| Given data |
---*---
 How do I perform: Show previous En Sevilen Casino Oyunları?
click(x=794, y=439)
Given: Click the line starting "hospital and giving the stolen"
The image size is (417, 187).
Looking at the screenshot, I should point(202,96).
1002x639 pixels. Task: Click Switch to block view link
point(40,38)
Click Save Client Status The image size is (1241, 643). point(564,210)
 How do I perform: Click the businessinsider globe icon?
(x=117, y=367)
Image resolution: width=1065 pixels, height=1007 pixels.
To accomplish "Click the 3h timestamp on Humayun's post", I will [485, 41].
---*---
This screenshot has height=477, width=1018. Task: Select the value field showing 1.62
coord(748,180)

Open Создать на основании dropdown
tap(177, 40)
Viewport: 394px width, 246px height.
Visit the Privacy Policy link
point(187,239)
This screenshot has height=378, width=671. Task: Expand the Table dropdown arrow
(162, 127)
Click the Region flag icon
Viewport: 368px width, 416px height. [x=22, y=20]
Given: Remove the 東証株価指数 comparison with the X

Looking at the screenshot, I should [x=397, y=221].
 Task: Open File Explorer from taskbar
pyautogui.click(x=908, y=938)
---*---
Please print the material verbatim, starting with the line that contains "How do I perform: Show" and going on through the line that contains "will [485, 41].", both included, and output nothing else.

 How do I perform: Show previous En Sevilen Casino Oyunları?
click(x=794, y=439)
Given: Click the line starting "hospital and giving the stolen"
The image size is (417, 187).
Looking at the screenshot, I should point(202,96).
1002x639 pixels. Task: Click Switch to block view link
point(40,38)
Click Save Client Status The image size is (1241, 643). point(564,210)
 How do I perform: Click the businessinsider globe icon?
(x=117, y=367)
Image resolution: width=1065 pixels, height=1007 pixels.
To accomplish "Click the 3h timestamp on Humayun's post", I will [485, 41].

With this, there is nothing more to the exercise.